3. Materials and Methods

3.1. Chemicals

Amides (1–6) and carbamates (7–12) were provided by the Department of Biomolecular Sciences of the University of Urbino Carlo Bo (Section of Chemistry and Pharmaceutical Technologies, Urbino, Italy). Their synthetic procedures and biological and chemical stability assay values have been described previously [15,22]. Methanol was purchased from Sigma Aldrich (Milan, Italy). Briefly, with regard to synthetic procedures, amides 1, 2, 4–6 were prepared by reaction of the corresponding acyl chloride and the tosylate (S)-2-oxo-3-oxetanylammonium toluene-4-sulfonate salts in the presence of triethylamine. In the case of 1, 4, and 6 a two-step synthesis was required starting from the corresponding carboxylic acids, which were converted into acyl chlorides with oxalyl chloride and a catalytic amount of dimethylformamide. The synthesis of threonine β-lactone 3 was carried out through a four-step procedure starting from l-threonine, whose protection and subsequent cyclization to β-lactone then allowed the deprotection of the amino group and adopted the same protocol previously described for other amides. The synthetic procedure for carbamates 7, 9–11 is briefly reported as follows. The amino groups of l-, d-, and l-allo-threonine were protected, and then the corresponding cyclization to β-lactones was accomplished by treating the parent compounds with N-benzyloxycarbonyl (Cbz) chloride (in the case of the 7 intermediate) or di-tert-butyl dicarbonate (Boc₂O) (for 9–11); subsequently, the compounds obtained reacted with benzotriazol-1-yloxytris(dimethylamino)phosphonium hexafluorophosphate (BOP reagent). Compound 8 was synthesized by initial protection of the l-serine with Cbz followed by hydroxy acid cyclization via a modified Mitsunobu reaction. Finally, this type of reaction was also followed by 12 starting from N-tert-butyloxycarbonyl-l-serine.

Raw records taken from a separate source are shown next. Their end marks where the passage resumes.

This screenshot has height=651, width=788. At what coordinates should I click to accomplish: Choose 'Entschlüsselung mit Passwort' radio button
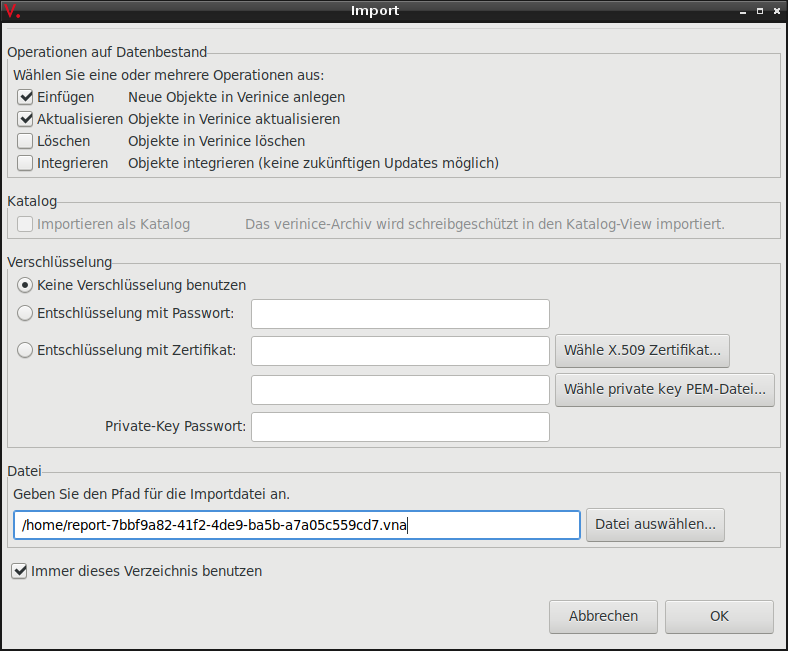[x=24, y=314]
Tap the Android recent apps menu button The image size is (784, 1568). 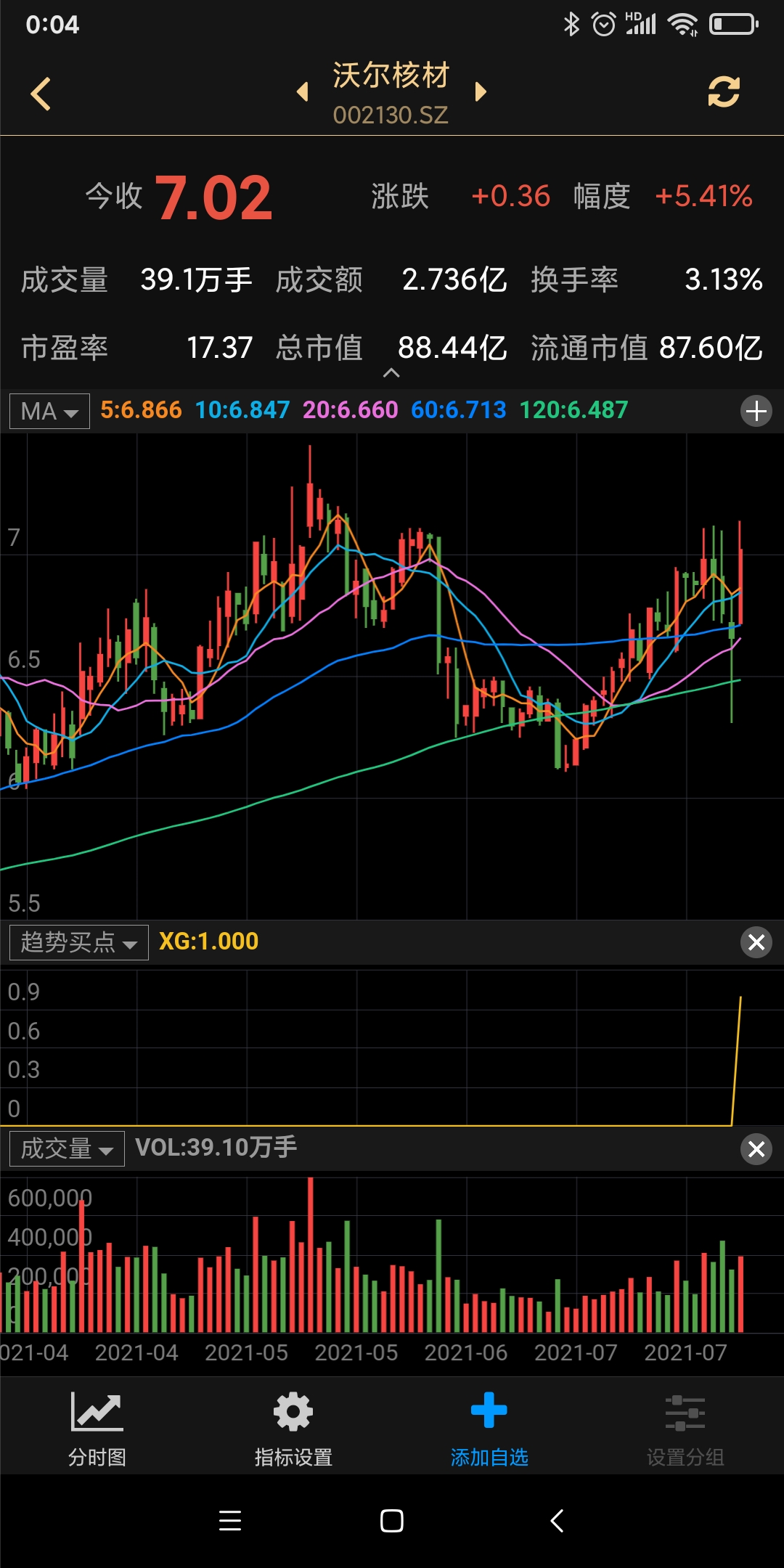(230, 1521)
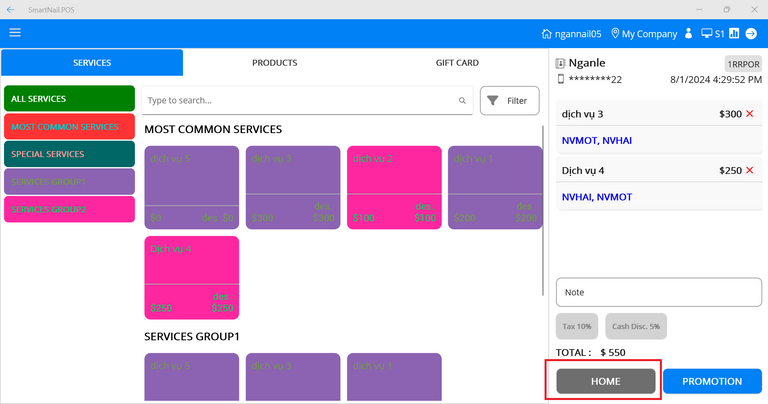Click the search magnifier icon
The image size is (768, 404).
[462, 101]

3.2. Instrumental Analysis

ESI experiments were performed using an LCQ Deca (Thermo Finnigan, San Jose, CA, USA) ion trap operating in positive and negative ion modes. Compounds were dissolved in MeOH:H₂O (50:50, v/v), and their 10⁻⁶ M solutions were directly infused into the ESI source at 10 µL/min. The ions were produced using spray voltage, capillary voltage, and entrance capillary temperature of ±4 kV, ±8 V, and 220 °C, respectively. MS/MS experiments were performed by resonant excitation of the ions through a supplementary radio frequency (RF) voltage in the range 10–50% of its maximum value (5 V peak-to-peak) with ion accumulation time of 400 ms and isolation width set at 2 mass units. Compounds were analyzed in triplicate and the results are expressed as mean ± standard deviation.

3.3. Biochemical Assays

Rat NAAA IC₅₀ and stability towards BSA values were reported previously [15,22].

4. Conclusions

Although probably not considered a univocal and/or resolutive means in all circumstances, MS makes an important contribution in terms of investigations aimed at predicting biological activity and offers the advantage of very limited costs compared to those necessary to carry out biological assays. The present investigation indicates that NAAA inhibitory activity can be qualitatively correlated with the reactivity of compounds analyzed as measured by their CE₅₀ values. A correlation is obtained between the energetic data achieved by collisional experiments carried out with carbamates and their in vitro biological stability in the BSA model. This could suggest that MS, such as in the case of FAAH inhibitors [18,19,20], may be used as an experimental diagnostic tool to identify carbamate NAAA inhibitors endowed with good biological stability and as promising molecules for topical anti-inflammatory use as soft drugs [15,17], antinociceptive [16], and/or antioxidant drugs [24,25].